Difficult Choices on State Budget
With the right to run the state legislature comes the responsibility to be an active partner in the budgeting process, no matter how painful.
For both Democratic Gov. Beverly Perdue and the Republicans who won control of the N.C. General Assembly in the November election, next year’s session promises to be as painful as any in memory. And there is no reason for Perdue to shoulder all that burden by herself.
Those about to assume the legislative reins, true to the dogmatic stance that now characterizes the Republican Party at both the national and state levels, insist that they won’t hold still for any tax increases — not now, not ever. Period. End of discussion. And as far as those previous tax increases that are scheduled to expire — let ’em expire right on schedule.
Balance or Else
Or so goes the dogma. Sounds nice. But in North Carolina, there is also the little matter of the constitutional requirement to balance the state budget. Period. None of your deficits, such as those we have come to expect from the federal government. That’s a good thing.
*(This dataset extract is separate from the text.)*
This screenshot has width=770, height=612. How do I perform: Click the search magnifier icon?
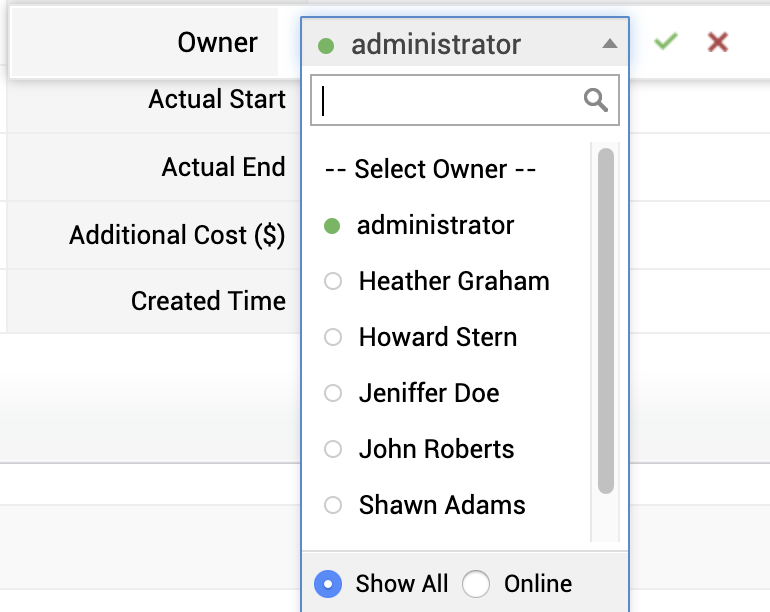[x=596, y=99]
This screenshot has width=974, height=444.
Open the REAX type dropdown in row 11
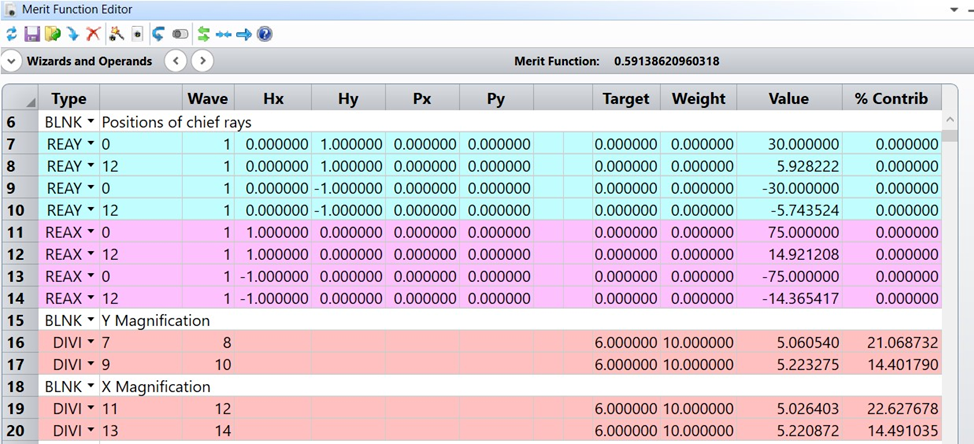(91, 232)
But it means you either raise taxes, or you keep cutting expenses until income and outgo even out. And the way it stands right now, that means cutting even deeper into the bone than the reductions that have already been made, which were bad enough. And if that’s the way it’s going to be, then those who will be doing the suffering all across this state need to know just who’s responsible for it.
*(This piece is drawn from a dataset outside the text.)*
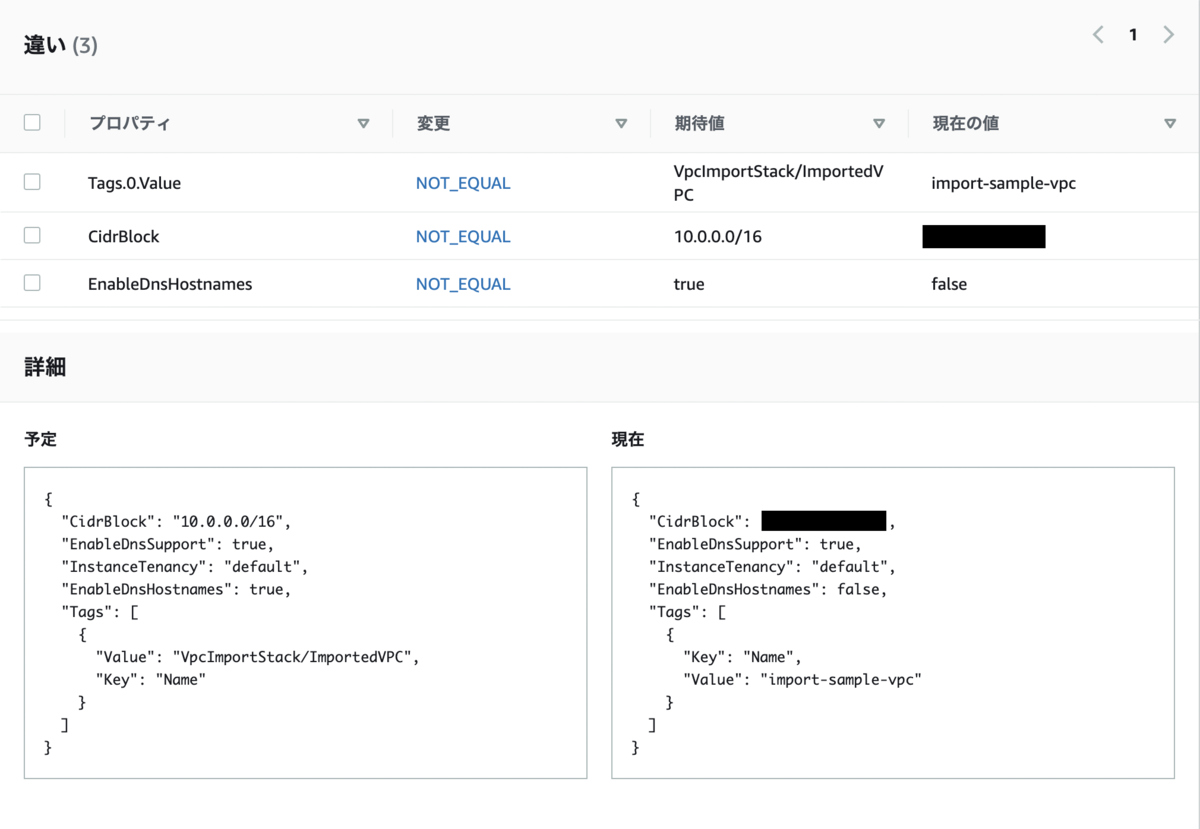Click the 現在の値 column header label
Perdue — speaking right here in Moore County — has already offered a set of creative ideas for streamlining state government and thereby presumably saving money. But most of those changes can’t take effect in time to make themselves felt immediately in the budgeting process. Therefore, the bulk of the savings will probably have to come out of programs as they are now structured.
The temporary tax increases enacted in 2009 included a surcharge of 2 or 3 percent on personal income taxes and a penny increase on the sales tax. Between them, they are expected to bring in $1.3 billion. But even that would go only part way toward closing a projected budget shortfall of $3.7 billion.
Leave Them In for Now
No one takes any pleasure in the prospect of extending the “temporary” tax hikes, now scheduled to phase out next June 30, for another year or so — especially given that the sales tax as it now stands (the combined state and local increments total 7.75 percent) exerts a disproportional effect on lower-income people.
But consider the alternative.
It is Perdue’s job to fashion a budget proposal and present it to the General Assembly. She has already made appropriate gestures in the direction of reducing, combining and privatizing programs to save money. In our opinion, she should leave tax levels where they are in her budgetary draft, suggesting enough other reductions to achieve balance.
If GOP legislative leaders reject that approach and insist on letting the surtaxes lapse no matter what, then it will be up to them to specify (and take the heat for) which further cuts must be made, even if they start going beyond bone and start threatening vital organs.